Langenberger Christiane · Ständerat · 2001-11-27
Langenberger Christiane · Ständerat · Waadt · Freisinnig-demokratische Fraktion · 2001-11-27
Wortprotokoll
Je ne sais pas de quelle catégorie je fais partie: est-ce de celle qui demande un peu plus de dessert ou un peu plus d'entrée, Monsieur le Conseiller fédéral? Mais enfin, je défends cette position.
J'ai bien écouté les avertissements de prudence de M. Merz et du Conseil fédéral. J'y suis sensible aussi comme vous. Néanmoins, j'aimerais revenir sur ce problème du cinéma, [PAGE 769] parce que nous avons eu l'occasion d'en parler à plusieurs reprises lors des dernières sessions.
J'aimerais vous rappeler qu'il y a une demande d'augmentation qui émane de la Commission des finances du Conseil national et que je vous propose un montant légèrement inférieur. J'aimerais aussi souligner à quel point, lors de nos débats sur la loi sur le cinéma, qui ont été longs et fastidieux, nous avons néanmoins reconnu l'importance de cette branche comme soutien à notre pluriculturalité en Suisse. C'est important de le relever. Le "grounding" des avions Swissair, l'affaire Sabena, ont à nouveau porté atteinte à l'image de notre pays. Or, l'audiovisuel est un moyen primordial de réaffirmer nos valeurs, de nous faire connaître tels que nous sommes.

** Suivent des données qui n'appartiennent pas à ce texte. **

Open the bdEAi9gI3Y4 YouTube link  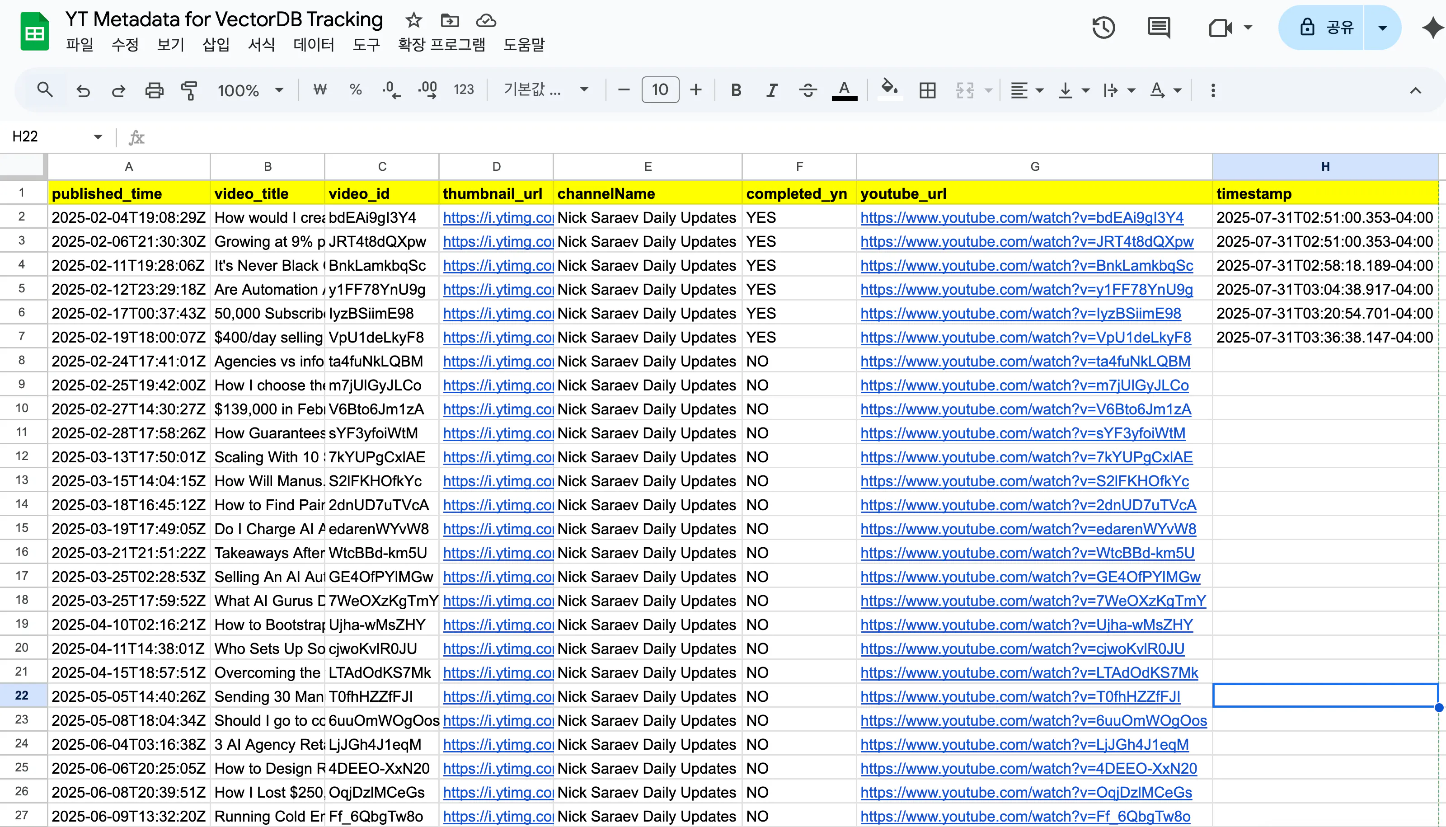[x=1021, y=218]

Le film documentaire suisse est réputé à l'échelle internationale. Il est diffusé dans le monde entier. Sans se concentrer uniquement sur des problématiques internes, nos documentaristes montrent également des réalités lointaines, démontrant ainsi que la Suisse s'intéresse également aux autres, qu'elle n'est pas repliée sur elle-même. La fiction suisse, quant à elle, parvient aussi à faire connaître notre pays, notre environnement, nos richesses par-delà les frontières. Mais, comme vous le savez, l'accès au marché est devenu de plus en plus difficile, la concurrence est rude.
Les 2 millions de francs supplémentaires inscrits au budget par le Conseil fédéral ne le sont pas en réalité. Rappelez-vous que nous avons largement approuvé "Succès suisse", qui incite notamment les réalisateurs et les producteurs à trouver leur public. Or, "Succès suisse" était jusqu'ici partiellement financé dans sa phase probatoire par des institutions privées. Avec la nouvelle loi sur le cinéma, c'est à la Confédération de le financer, ce qui mobilise précisément ces 2 millions de francs.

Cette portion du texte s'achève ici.